[[ PAGE EXTRACT, beginning ]]

8. The system of claim 6, wherein the statistical algorithm comprises:

(a) normalizing an airflow curve amplitude generated from the data of the test patient to a standard value;

(b) comparing flow-rate values on a point-by-point basis with a normalized reference curve based on reference data of the identified patient to generate point-by-point difference values;

(c) squaring and then summing the point-by-point difference values; and

(d) taking the square root of the sum of the squared point-by-point difference values.

9. The system of claim 6, wherein the statistical algorithm comprises:

(a) normalizing an airflow curve amplitude generated from the data of the test patient to a standard value;

(b) shifting the airflow curve to overlay peak flow measurement of the airflow curve with peak flow measurement of reference data for the identified patient;

(c) comparing flow-rate values on a point-by-point basis with a normalized reference curve based on reference data of the identified patient to generate point-by-point difference values;

(d) squaring and then summing the point-by-point difference values; and

(e) taking the square root of the sum of the squared point-by-point difference values.

10. The system of claim 6, wherein the statistical algorithm comprises:

(a) decomposing an airflow curve generated from the data output of the test patient into frequency components;

(b) comparing the frequency components from step (a) with frequency components generated from reference data from the identified patient to generate point-by-point difference values;

(c) squaring and then summing the point-by-point difference values; and

(d) taking the square root of the sum of the squared point-by-point difference values.

11. The system of claim 6, further comprising a computer platform.

12. An airflow detection device comprising:

(a) a data structure comprising reference data for an identified patient; and

(b) commands for performing a statistical algorithm comparing pulmonary function test data of the test patient to the reference data for a patient, wherein the statistical algorithm identifies the test patient as the patient.

13. The device of claim 12, wherein the statistical algorithm comprises:

(a) identifying a peak flow value of an airflow curve generated from the data output for the test patient; and

(b) comparing the peak flow value to a peak flow value of an airflow curve generated from reference data for the identified patient.

[[ PAGE EXTRACT, end ]]

■ DIRECTIONS ■
[1] Reproduce the portion of the patent claims above starting at "12. An airflow" and ending at "the identified patient.".
[2] In the patent claims above, what does claim 11 add to the system of claim 6?

[[ EXTRACTED ENTRIES, beginning ]]

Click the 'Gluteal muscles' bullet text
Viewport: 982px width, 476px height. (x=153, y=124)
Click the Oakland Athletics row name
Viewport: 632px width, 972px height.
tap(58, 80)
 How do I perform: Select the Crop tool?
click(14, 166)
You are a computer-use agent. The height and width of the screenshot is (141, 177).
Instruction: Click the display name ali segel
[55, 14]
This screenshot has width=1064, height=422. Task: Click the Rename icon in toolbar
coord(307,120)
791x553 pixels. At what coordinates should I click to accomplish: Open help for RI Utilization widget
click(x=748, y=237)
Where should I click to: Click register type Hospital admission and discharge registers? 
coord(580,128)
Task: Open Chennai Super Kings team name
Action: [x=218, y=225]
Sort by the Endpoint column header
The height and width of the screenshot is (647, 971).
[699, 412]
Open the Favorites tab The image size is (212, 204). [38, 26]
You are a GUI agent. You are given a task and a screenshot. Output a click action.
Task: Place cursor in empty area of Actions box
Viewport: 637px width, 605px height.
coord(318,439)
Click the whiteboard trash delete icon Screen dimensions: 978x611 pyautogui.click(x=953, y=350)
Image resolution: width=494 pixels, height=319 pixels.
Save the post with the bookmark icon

[[ EXTRACTED ENTRIES, end ]]

■ TASK-BY-TASK ANSWERS ■
[1]
12. An airflow detection device comprising:

(a) a data structure comprising reference data for an identified patient; and

(b) commands for performing a statistical algorithm comparing pulmonary function test data of the test patient to the reference data for a patient, wherein the statistical algorithm identifies the test patient as the patient.

13. The device of claim 12, wherein the statistical algorithm comprises:

(a) identifying a peak flow value of an airflow curve generated from the data output for the test patient; and

(b) comparing the peak flow value to a peak flow value of an airflow curve generated from reference data for the identified patient.

[2] A computer platform.